アメリカの魂は、なぜ昨日の世界に置き去りになっているのかでしょう。それは、20世紀があまりにもアメリカの世紀だったからだと思います。特に20世紀の後半がそうでした。
20世紀の後半が始まろうとする時、いわゆる「パックス・アメリカーナ」の時代が始まりました。アメリカが繁栄すればするほど、世界的に世の中が良くなり、平和になる。それがパックス・アメリカーナという言葉に込められた感覚でした。第二次世界大戦によって日本もヨーロッパも焼け野原と化していた時、アメリカ独りがおおむね無傷で直立していました。その若き勇姿が、誰の目にも救世主にみえました。
そんなパックス・アメリカーナが1971年8月のニクソン・ショックとともに終焉すると、しばらくして、レーガノミックスという摩訶不思議な政策体系が出現しました。時のレーガン大統領(任期81~89年)の名を取ったネーミングです。いかに、当時の世界がレーガノミックスによる幻想のインフレなき高成長をもてはやしたことか。あれは80年代のことでした。そして、20世紀最後の10年の90年代にはいると、今度はITブームに乗ったアメリカの「ニューエコノミー」が世界の関心を集めることになりました。
しかしながら、アメリカの英雄花形物語もそこまででした。
21世紀の最初の10年が終わりにさしかかったところで、リーマン・ショックが起こりました。ここで、花形群像は、一転してカジノ金融に翻弄(ほんろう)される狂者の集団と化していたことが判明するのでした。
再び花形の地位にアメリカを連れ戻してくれる。その期待を集めて登場したのが、オバマ大統領でした。ところが、どうも、このところのオバマさんは20世紀回帰願望組に押され気味です。旗色が悪くていけません。こともあろうに、ヒトラー呼ばわりされたこともありました。
近頃では、カネの無駄遣いばかりしているという悪口が随分聞かれるようになりました。逆襲に出ようとするオバマ大統領の口ぶりは、次第に国粋主義的な過激さを帯びてきています。
オバマ氏への失望が、普通のアメリカ人たちを古き良き、そして手堅いアメリカのイメージに向かって先祖がえりさせている。そのような傾向が強まるアメリカの今日この頃です。その求心力となっているのが、かの「ティーパーティー」を自称する政治集団です。

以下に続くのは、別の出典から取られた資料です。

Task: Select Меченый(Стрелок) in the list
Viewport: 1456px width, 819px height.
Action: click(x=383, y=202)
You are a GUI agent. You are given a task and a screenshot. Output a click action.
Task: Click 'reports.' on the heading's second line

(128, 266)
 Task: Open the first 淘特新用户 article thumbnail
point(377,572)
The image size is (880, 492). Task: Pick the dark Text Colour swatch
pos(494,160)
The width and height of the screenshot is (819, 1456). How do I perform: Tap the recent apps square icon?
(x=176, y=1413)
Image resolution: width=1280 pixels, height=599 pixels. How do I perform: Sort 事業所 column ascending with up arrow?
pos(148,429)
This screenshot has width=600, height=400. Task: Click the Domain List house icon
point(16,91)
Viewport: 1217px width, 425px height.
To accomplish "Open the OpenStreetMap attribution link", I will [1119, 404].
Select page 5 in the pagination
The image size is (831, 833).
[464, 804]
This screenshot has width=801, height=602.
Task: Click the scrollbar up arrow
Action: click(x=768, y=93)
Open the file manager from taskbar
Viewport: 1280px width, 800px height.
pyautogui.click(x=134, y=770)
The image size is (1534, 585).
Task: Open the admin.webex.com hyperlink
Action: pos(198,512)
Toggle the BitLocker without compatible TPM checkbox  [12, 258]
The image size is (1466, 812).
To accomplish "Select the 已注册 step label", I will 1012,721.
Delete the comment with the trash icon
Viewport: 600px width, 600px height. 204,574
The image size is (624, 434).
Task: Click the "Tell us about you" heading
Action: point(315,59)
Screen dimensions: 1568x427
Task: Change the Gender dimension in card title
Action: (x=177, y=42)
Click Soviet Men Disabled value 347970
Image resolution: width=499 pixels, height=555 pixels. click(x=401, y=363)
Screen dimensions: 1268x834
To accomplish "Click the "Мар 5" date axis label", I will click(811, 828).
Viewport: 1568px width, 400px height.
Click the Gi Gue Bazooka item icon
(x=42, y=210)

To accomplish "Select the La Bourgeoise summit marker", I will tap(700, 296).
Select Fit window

それに加えて、昨今は金に裏打ちされたかつての強いドルの再来期待も、高まっている模様です。大真面目で、金本位制への復帰をとなえる論調がそれなりの市民権を得るようになって来ました。過ぎ去りしパックス・アメリカーナへの懐旧の思いが、アメリカの進路を狂わせ始めています。
日本でも、どうもこのところ、高度成長時代の夢をもう一度みたがる傾向が強まっています。
いずれもノスタルジー症候群ですね。これはいけません。現実直視と将来透視の邪魔になります。パイオニア精神の国であるはずのアメリカに、開拓魂は果たして復活するのでしょうか。大統領選挙の年である2012年に向けて、そこが注目されます。